The god opened his domain, showing a glimpse of the glittering pools and their calm solitude. The wisp woman scoffed, but the smaller two looked at the pools. The two younger victims turned to their elder.

A silent conversation passed between the three, the wisp woman growing more upset with every passing moment. Eventually, the three stopped conversing, and the two smaller wisps turned to Walter.

They pushed a wave of acceptance at the god. A wave filled with fatigue. They were tired of being angry, tired of letting the feeling of vengeance control them. If Walter could offer them something more, a way to break away, they would take it.

Walter nodded and ushered them to the pools. The wisp woman screeched, moving between the wisps and Walter’s domain.

“Let them make their choice,” Walter said.

The wisp woman pulled in the surrounding spilled energy Walter hadn’t yet collected, solidifying enough to form a mouth. “No.”

“It’s not your choice to make,” Walter countered.

“And I do not trust you,” the woman rebutted. She spread herself between Walter and the other wisps. “You come here and offer a promise to release them from pain, but I do not know you. You could be worse than that scum in your hands for all I know!”

Walter frowned. He didn’t want to fight this woman. She had had enough pain in her life already. How could he get her to trust him?

The answer came to him quickly, that same feeling that told him how to sever Tushen’s soul. Walter offered his hand and brought up his own pain. “Then, let me earn your trust.”

At first, the wisp woman recoiled, assuming the movement to be an attack. Her form broke apart into mist, shrouding the two smaller wisps. When no attack came, she slowly reformed, wary of any sudden movement. Walter kept still; his hand offered for her to take when she was ready.

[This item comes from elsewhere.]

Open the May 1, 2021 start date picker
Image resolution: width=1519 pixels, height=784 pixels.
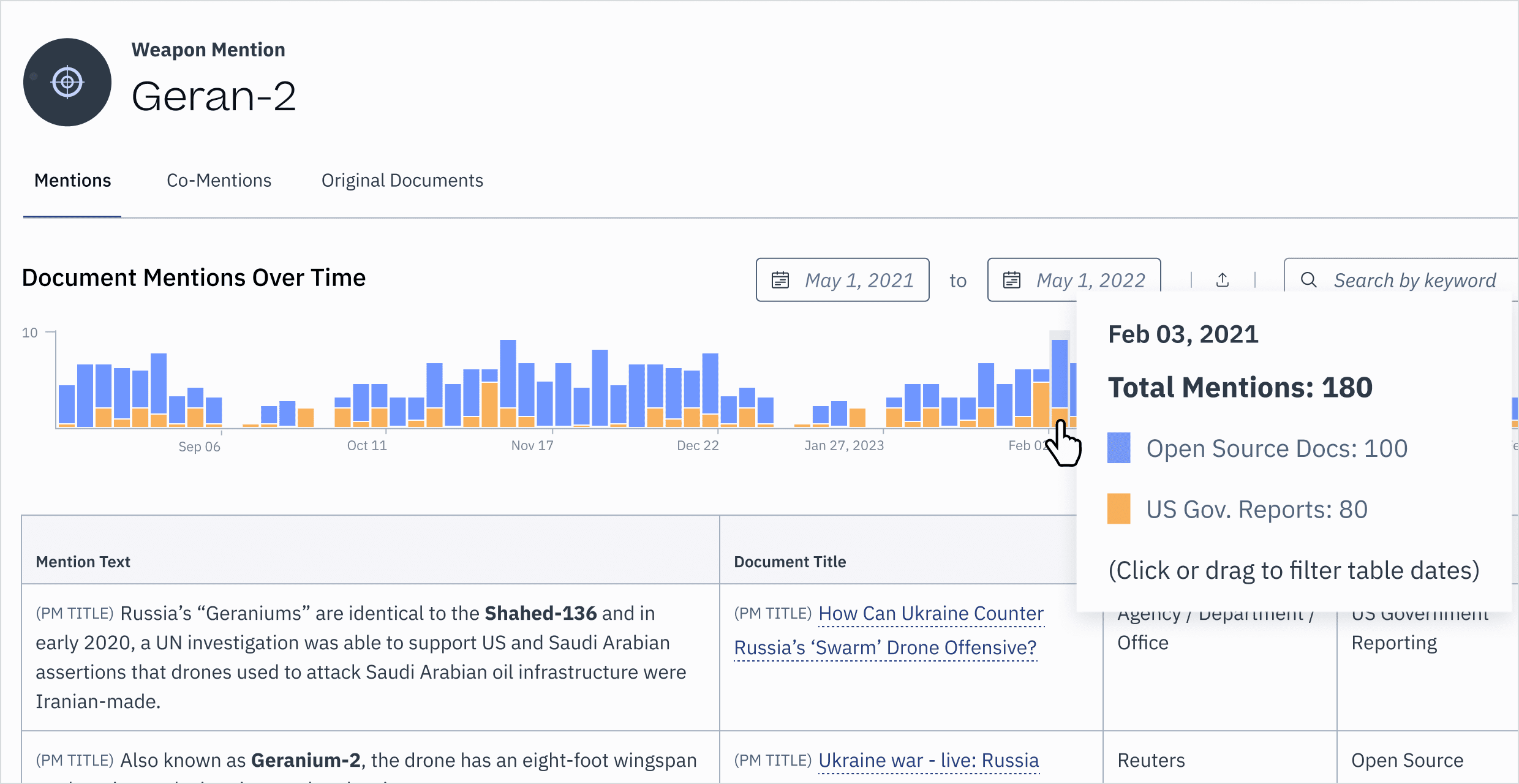tap(858, 280)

Finally, the wisp woman inched forward, still wary of sudden movements. She unfurled a tendril of mist, no larger than a needle, and tapped Walter’s finger. It was enough for a small connection, and Walter used it. He shared his memory of death with the wisp woman, keeping the worst parts as muted as possible.

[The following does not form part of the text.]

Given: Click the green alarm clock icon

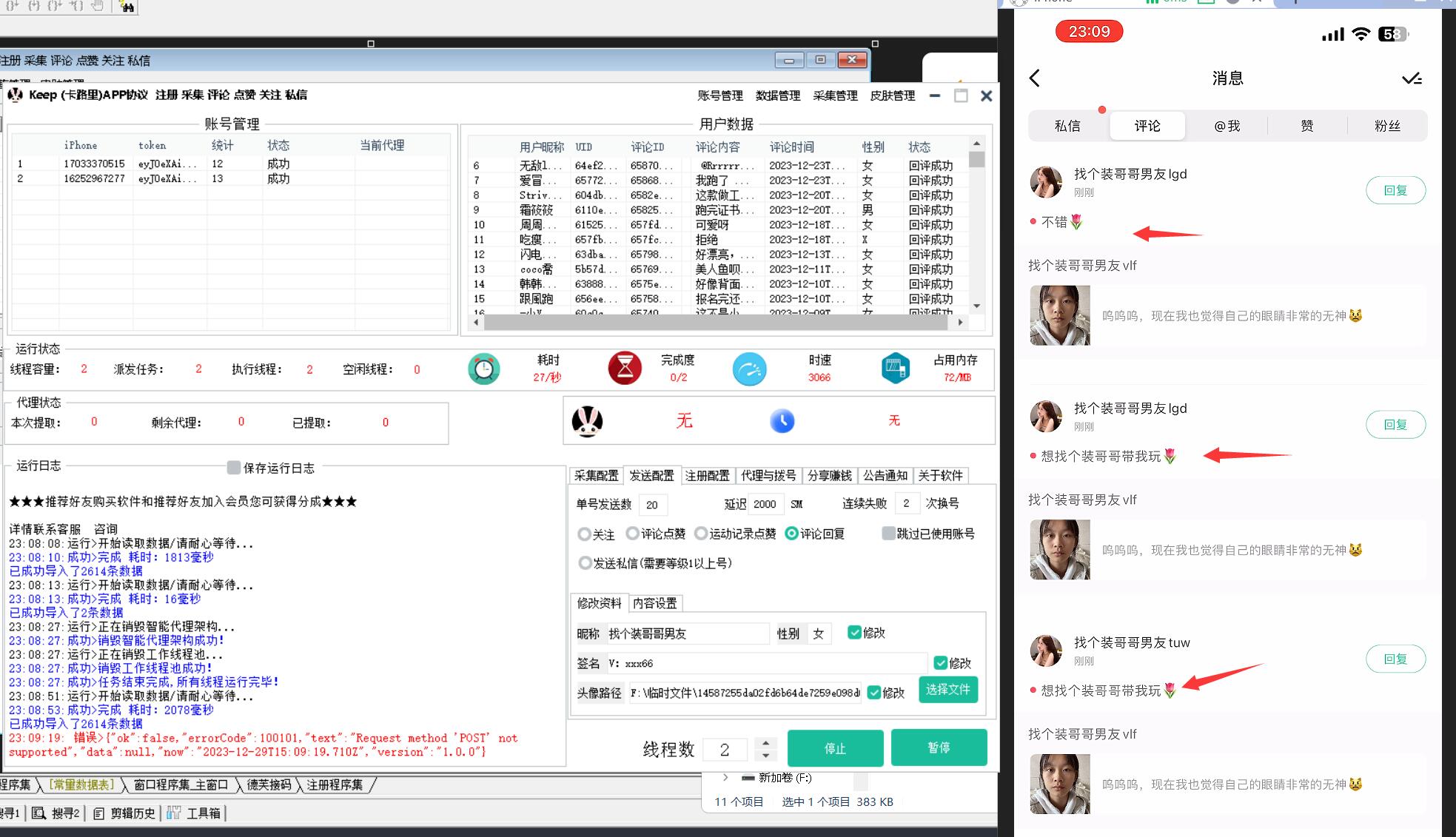Looking at the screenshot, I should click(x=484, y=369).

Walter did understand. He understood the pain, the sick feeling of a life that was no longer his to control, the terror of death, and the coldness that crept into him. He knew that words weren’t enough but that they were all he could offer her.

The woman retreated almost as soon as she touched Walter, but it was long enough for her to receive the memories.

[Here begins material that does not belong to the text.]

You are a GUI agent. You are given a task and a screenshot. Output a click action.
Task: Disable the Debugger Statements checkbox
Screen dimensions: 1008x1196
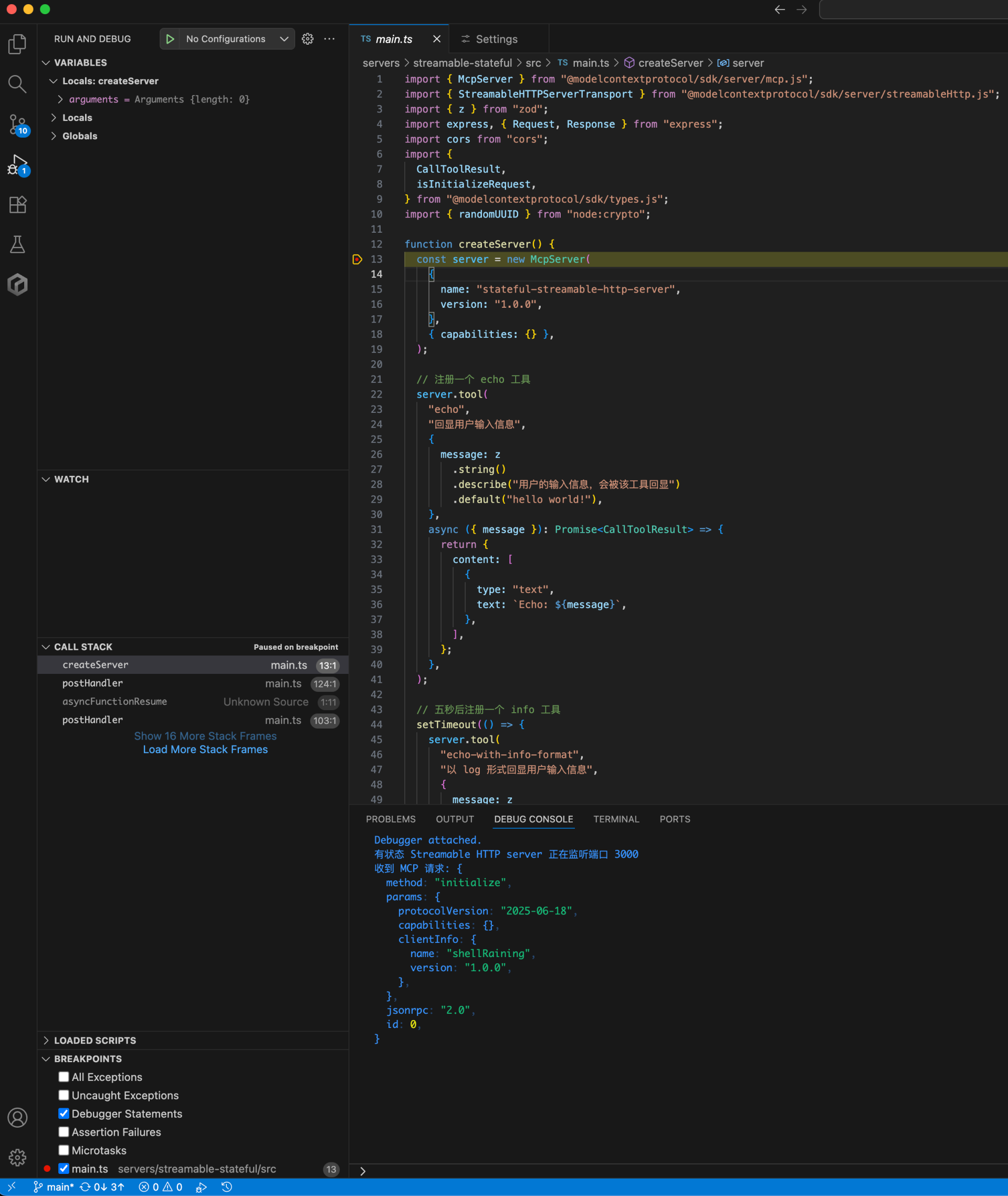64,1114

“Please,” Walter said. “Let me help them move on. You and I may not be able to, but they should get the choice.”

Silence hung in the cave, Walter and the woman staring at each other. Then, the woman’s mist retreated with agonizing slowness, as if she were fighting with herself to make the choice. She moved away from the entrance to Walter’s domain, letting the other wisps walk in.

“Thank you,” Walter said.

The woman nodded, watching as the two wisps shed their mist forms on entering the pools. Two young women were left, tired and world-weary. They practically collapsed in the pools, and Walter couldn’t help but smile as he saw their tired frowns curl upward into neutral content.

It would take much longer for the women’s memories to vanish and longer still for them to move on, but it would help.

“Now,” Walter said, looking down at Tushen’s soul. “What about you?”